Saint Paul is second in the United States in the number of higher education institutions per capita. Higher education institutions that call Saint Paul home include three public and eight private colleges and universities and five post-secondary institutions. Well-known colleges and universities include the Saint Catherine University, Concordia University, Hamline University, Macalester College, and the University of St. Thomas. Metropolitan State University and Saint Paul College, which focus on non-traditional students, are based in Saint Paul, as well as a law school, Mitchell Hamline School of Law.[123]

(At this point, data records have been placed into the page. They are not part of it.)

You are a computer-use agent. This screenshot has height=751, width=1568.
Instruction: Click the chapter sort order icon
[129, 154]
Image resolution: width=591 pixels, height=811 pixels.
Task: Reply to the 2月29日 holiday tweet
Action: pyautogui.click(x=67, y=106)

The Saint Paul Public Schools district is the state’s largest school district and serves approximately 39,000 students. The district is extremely diverse with students from families speaking 90 different languages, although only five languages are used for most school communication: English, Spanish, Hmong, Karen, and Somali. The district runs 82 different schools, including 52 elementary schools, twelve middle schools, seven high schools, ten alternative schools, and one special education school, employing over 6,500 teachers and staff. The school district also oversees community education programs for pre-K and adult learners, including Early Childhood Family Education, GED Diploma, language programs, and various learning opportunities for community members of all ages. In 2006, Saint Paul Public Schools celebrated its 150th anniversary.Some students attend public schools in other school districts chosen by their families under Minnesota’s open enrollment statute.

A variety of K-12 private, parochial, and public charter schools are also represented in the city. In 1992, Saint Paul became the first city in the US to sponsor and open a charter school, now found in most states across the nation. Saint Paul is currently home to 21 charter schools as well as 38 private schools.

The Saint Paul Public Library system includes a central library and twelve branch locations.